Director: Ellen Kuras
Prod. Company: The Corner Shop
Agency: Droga5 Dublin
Client: Lego

Some briefs remind you why you got into this industry. Six commercials for LEGO®, directed by the extraordinary Ellen Kuras, were one of those projects — a chance to do genuinely high-end CGI work for one of the most beloved brands in the world, and to do it properly.

The project came through our friends at Gabha Studios in Dublin, working with Droga5 Dublin. From the outset, the collaboration was structured thoughtfully: Rohtau led all CGI, while Gabha's compositing team worked in Nuke — running on our AWS infrastructure and pipeline and Flame for the project assembly and other comp needs. No file transfers, no round-trips, no friction. It's the kind of inter-studio setup that sounds simple but requires real trust and planning to pull off well.

On the ground in Prague

The shoot took place in Prague over a week in the height of summer, and the scope of work demanded serious on-set supervision. We assembled a team of specialists chosen not just for their craft, but for their fluency with LEGO® assets specifically — several had worked on The LEGO Movie, which meant the approval process moved faster and the output arrived at exactly the quality standard the brand required.
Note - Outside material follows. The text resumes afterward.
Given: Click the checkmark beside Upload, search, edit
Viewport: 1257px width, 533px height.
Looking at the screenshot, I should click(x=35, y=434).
We were also fortunate to have support from Disney's team and Framestore's film division, who supplied mesh and asset libraries for Olaf and Groot, respectively. Adapting assets of that calibre — optimising rigs, lookdev and shaders for commercial rather than feature rendering — was genuinely illuminating. The craft that goes into those builds is remarkable.

Build: Modelling, Texturing and Look Development

We modelled dozens of characters and props across the six spots, including complex assets like a dragon with sophisticated procedural shaders — built as an OTL in Houdini so materials could be shared and standardised across every piece of LEGO® geometry. That standardisation was one of the key decisions of the project: it meant lookdev became a process of balancing and refinement rather than rebuilding from scratch each time.
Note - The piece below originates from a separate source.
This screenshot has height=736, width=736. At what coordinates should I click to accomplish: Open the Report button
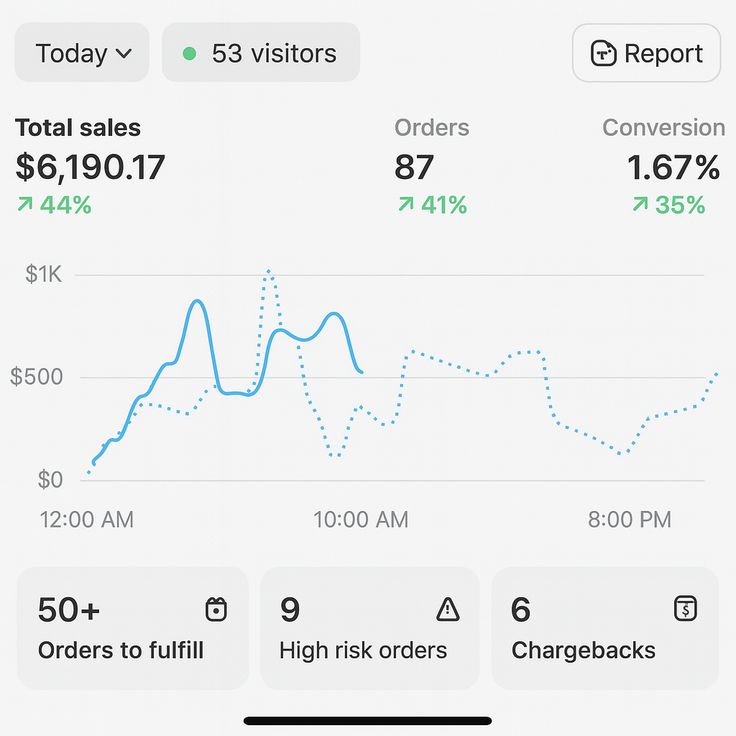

On the surface detail side, we built a texture library of imperfections — fingerprints, smudges, micro-dents, subtle surface variation — to give the bricks a tactile, photographic quality.
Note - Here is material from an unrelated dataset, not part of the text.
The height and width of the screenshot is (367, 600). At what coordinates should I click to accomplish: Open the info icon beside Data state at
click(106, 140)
The goal was plausibility: LEGO® that felt handled, loved, real.

Animation

Needless to say, we had to follow the language of animation defined by Lego and, in particular, The Lego Movie was a constant reference.

Given that our animation team were well-versed in it, this didn't turn out to be hard at all, and we could focus on finessing the animation as it should be, something I was very proud of.

Pipeline and Automation

The compositing team — coming largely from a feature film background — built a set of tools on top of our existing pipeline to automate and quality-check at scale: timecode verification, depth-of-field validation, distortion grid checks and more.

As each commercial progressed, we developed CGI templates and Nuke comp sequences that could travel fast across shots. Completed sequences were automatically synchronised with Gabha's Flame team, who assembled the final pieces alongside their design department.

It was a genuinely collaborative production — not just between the two studios, but across disciplines, time zones and workflows. And the results show it.

Working with a brand as iconic as LEGO® is a privilege. Working on six films with Ellen Kuras makes it something else entirely.